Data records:
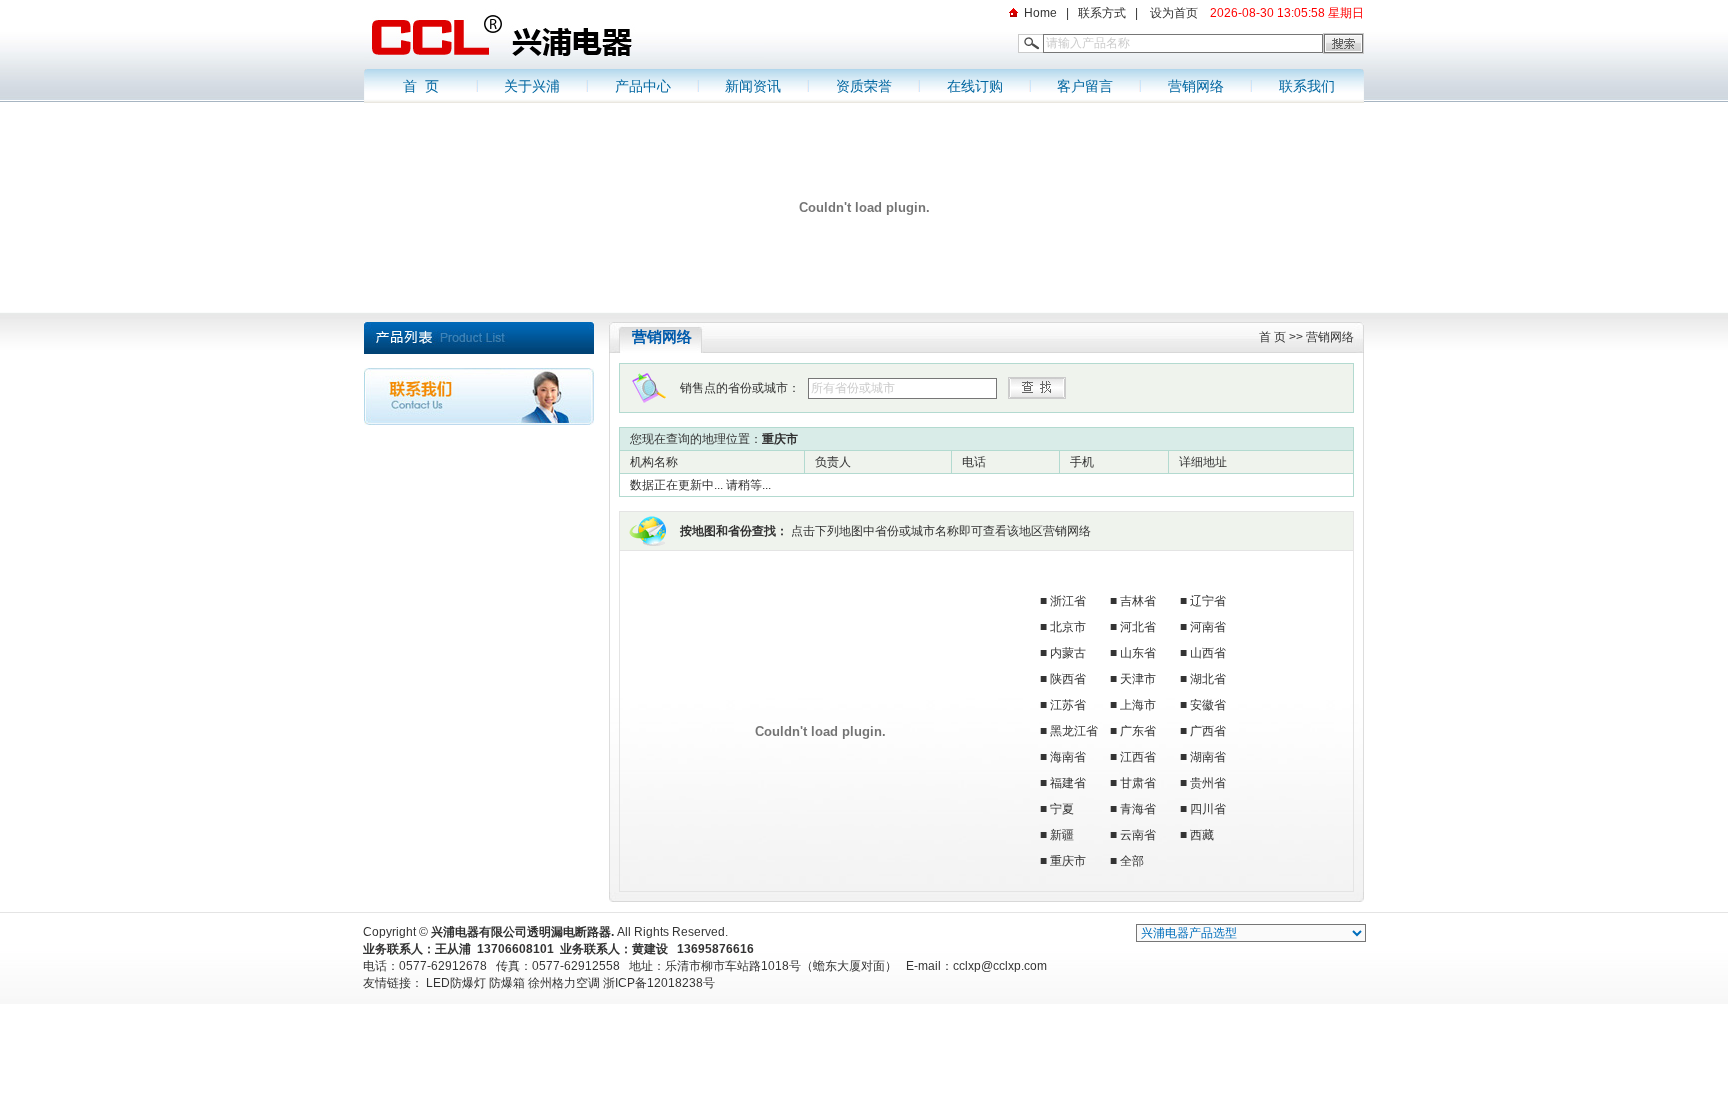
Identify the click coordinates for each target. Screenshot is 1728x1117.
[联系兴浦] (479, 421)
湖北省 (1208, 679)
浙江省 (1068, 601)
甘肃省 (1138, 783)
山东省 (1138, 653)
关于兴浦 (532, 86)
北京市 (1068, 627)
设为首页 (1172, 13)
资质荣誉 (864, 86)
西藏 (1202, 835)
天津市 (1138, 679)
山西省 (1208, 653)
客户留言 (1085, 86)
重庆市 (1068, 861)
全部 (1132, 861)
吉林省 (1138, 601)
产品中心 (643, 86)
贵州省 (1208, 783)
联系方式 (1102, 13)
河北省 (1138, 627)
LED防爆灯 (456, 983)
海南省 (1068, 757)
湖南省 (1208, 757)
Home (1040, 13)
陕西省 (1068, 679)
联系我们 (1307, 86)
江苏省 (1068, 705)
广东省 (1138, 731)
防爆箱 (507, 983)
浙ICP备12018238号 (659, 983)
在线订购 (975, 86)
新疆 (1062, 835)
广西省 (1208, 731)
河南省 (1208, 627)
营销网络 (1196, 86)
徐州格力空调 (564, 983)
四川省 (1208, 809)
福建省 (1068, 783)
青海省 (1138, 809)
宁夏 (1062, 809)
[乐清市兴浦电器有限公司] (564, 65)
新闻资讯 (753, 86)
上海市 (1138, 705)
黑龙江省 (1074, 731)
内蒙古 (1068, 653)
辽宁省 (1208, 601)
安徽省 (1208, 705)
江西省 (1138, 757)
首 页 (421, 86)
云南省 (1138, 835)
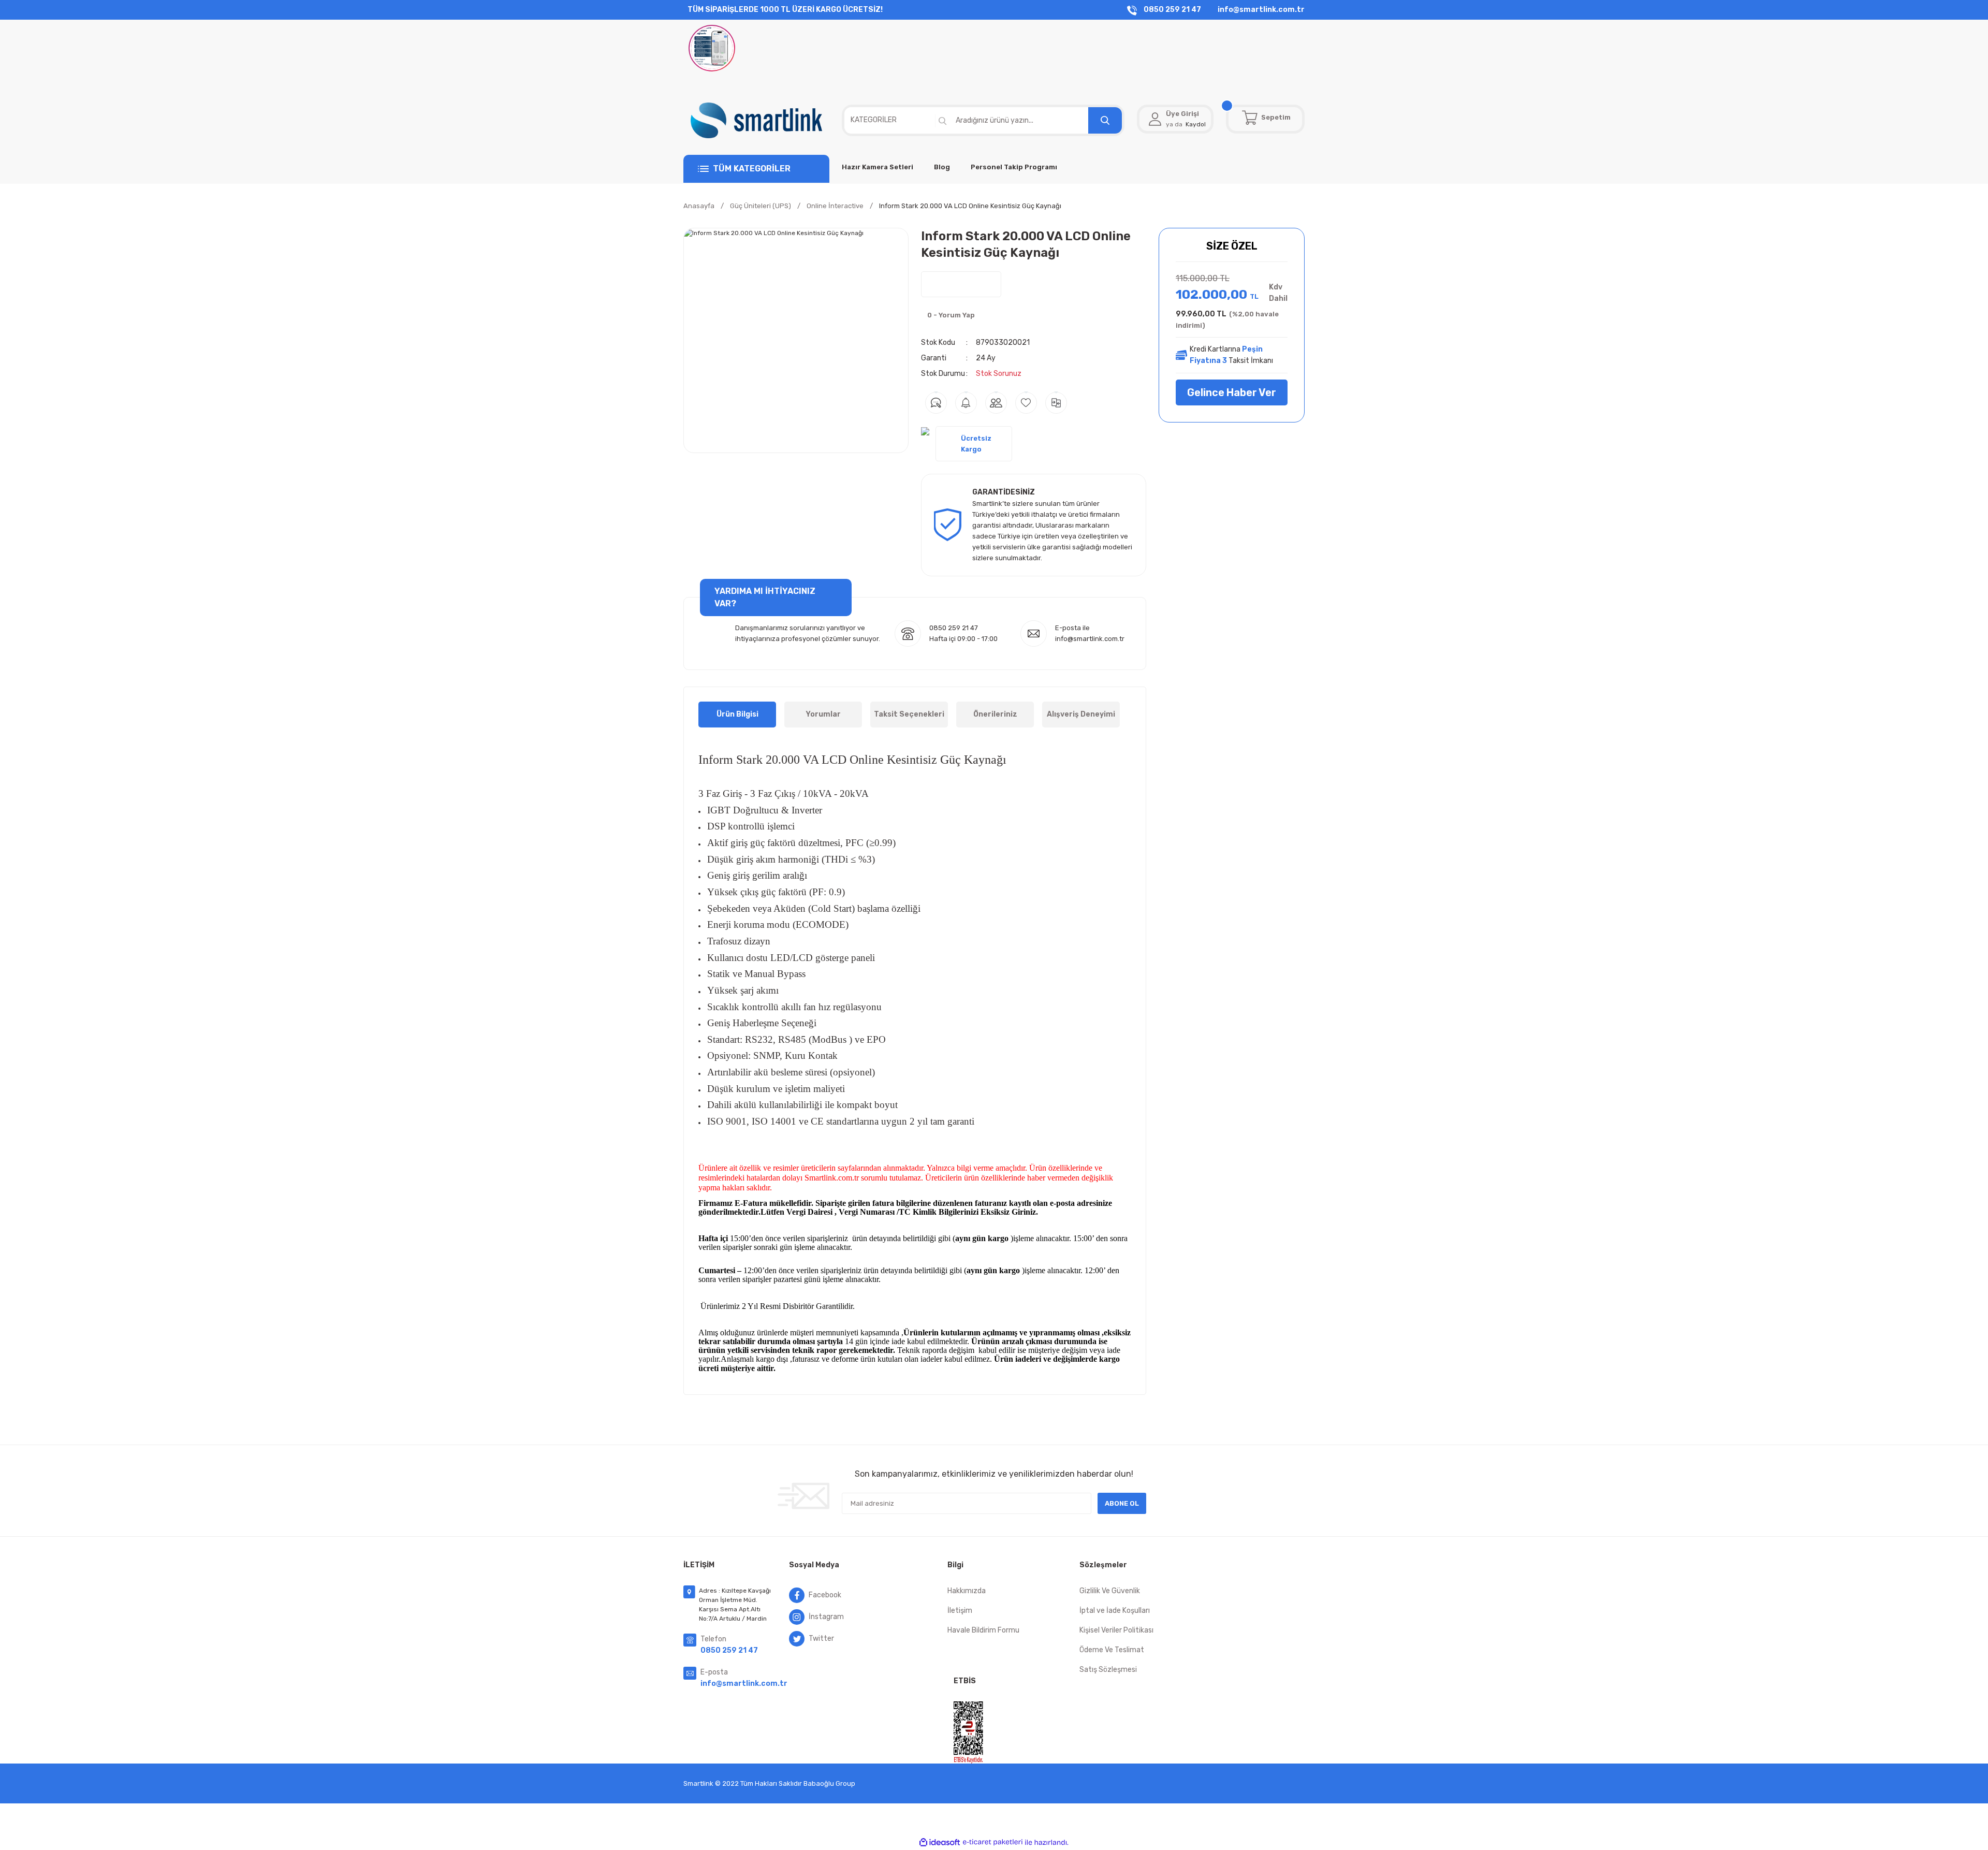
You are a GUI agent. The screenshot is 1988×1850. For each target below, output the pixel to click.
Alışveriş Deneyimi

**Aim of the exercise**
Where a line contains "辽宁省 (1208, 601)", begin there and set down exactly each line through the end of the data above, omitting any pictures.

**Result of this task**
辽宁省 (1208, 601)
安徽省 (1208, 705)
江西省 (1138, 757)
首 页 (421, 86)
云南省 (1138, 835)
You are a GUI agent. The screenshot is 1988×1850. For each target below, output the pixel to click.
Alışveriş Deneyimi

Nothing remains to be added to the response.